::: Available records :::

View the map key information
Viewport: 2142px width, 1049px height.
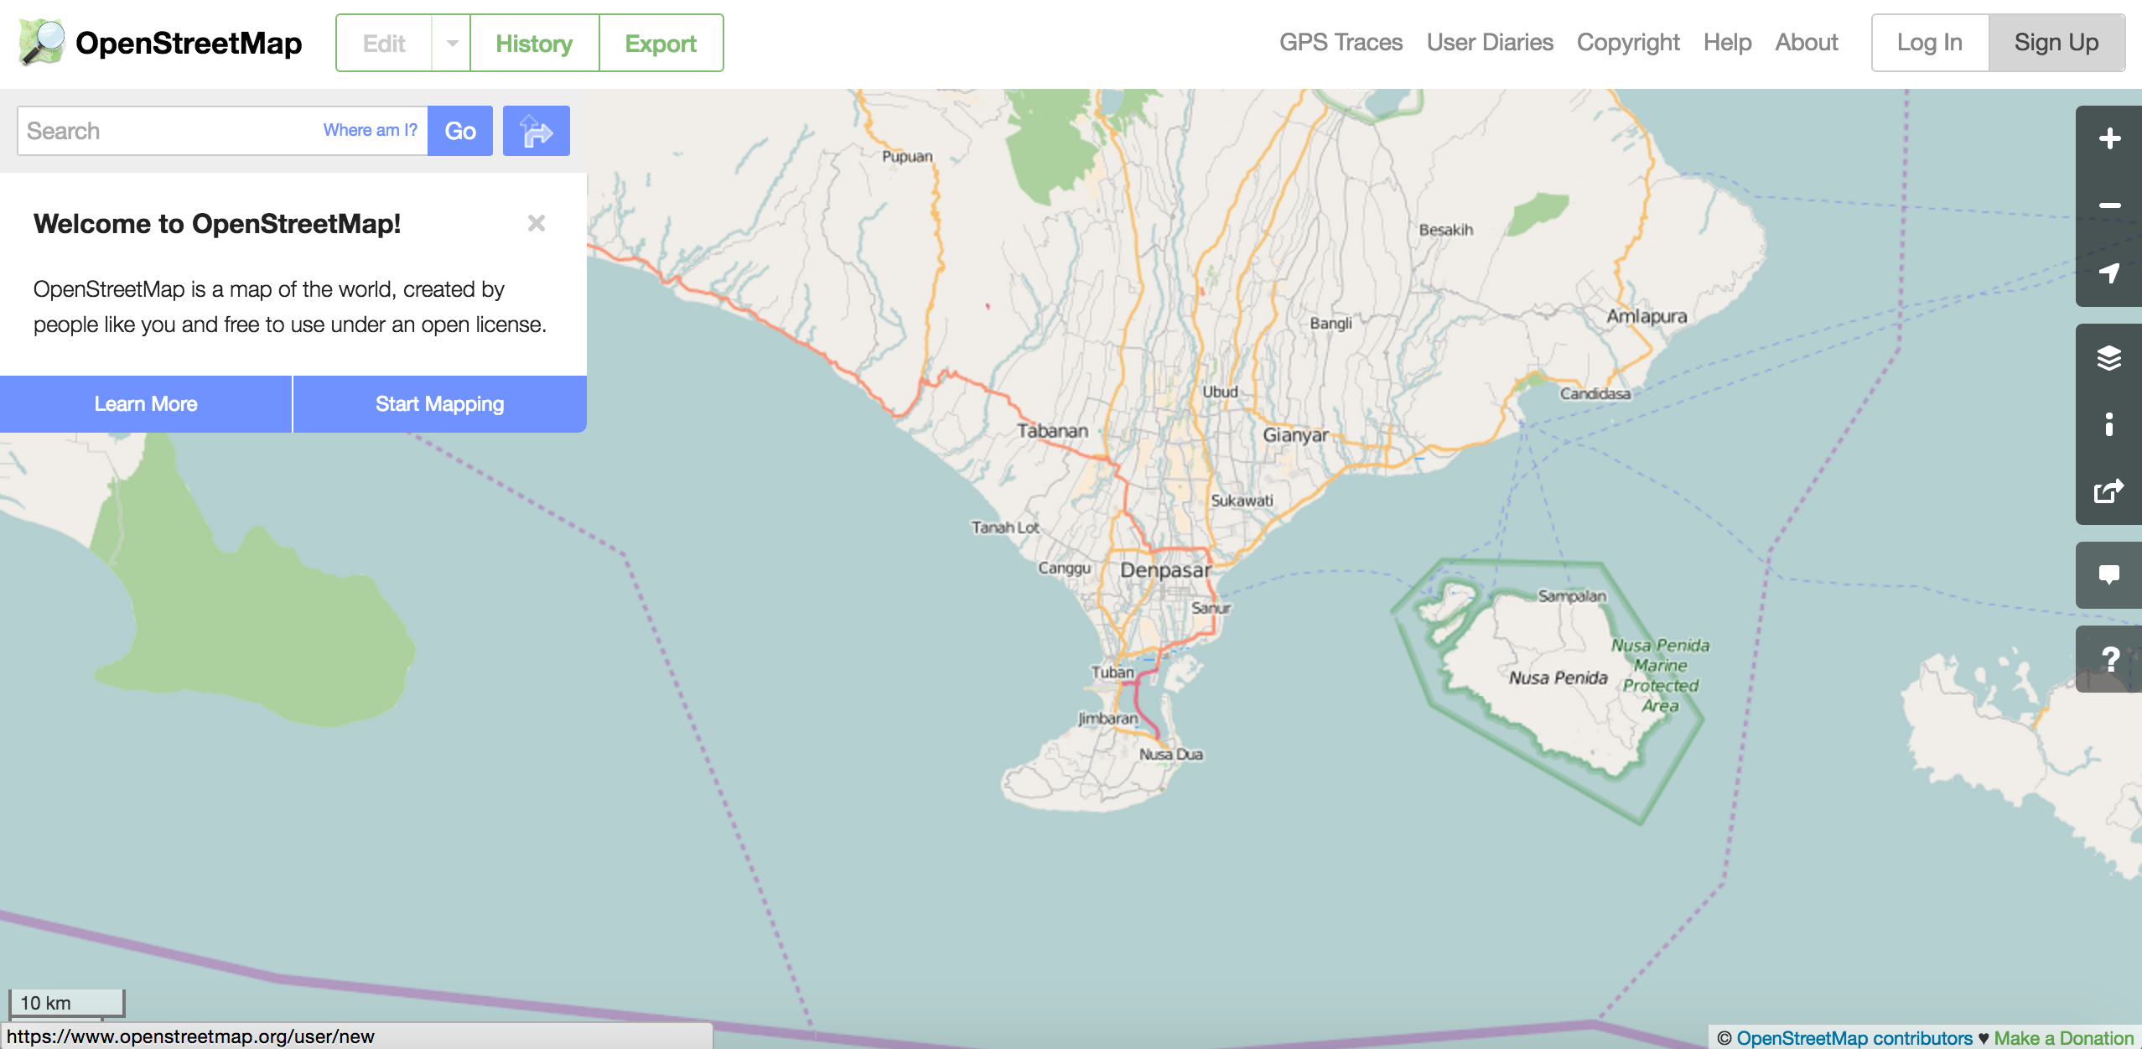2109,425
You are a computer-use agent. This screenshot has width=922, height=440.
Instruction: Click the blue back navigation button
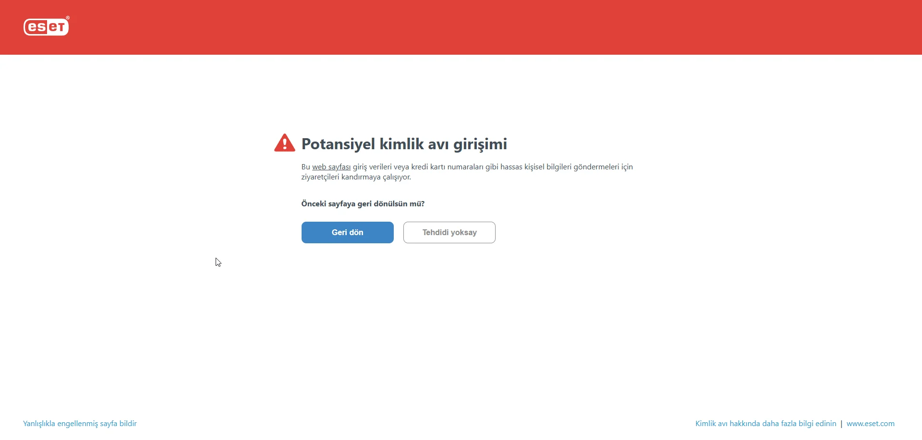coord(347,232)
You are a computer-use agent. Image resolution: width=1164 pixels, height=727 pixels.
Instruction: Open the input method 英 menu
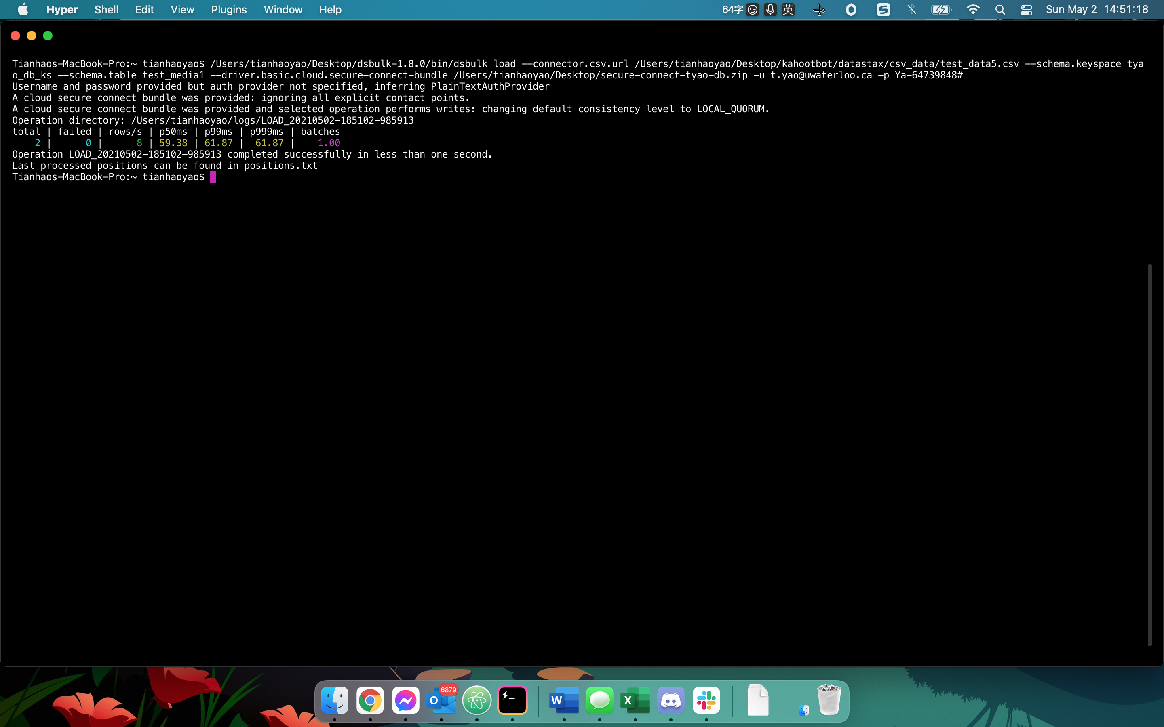pyautogui.click(x=788, y=10)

:::

Instructions to follow: Report the number of lines of the listing above that hold the string "computer", with no other text.

Problem solution: 2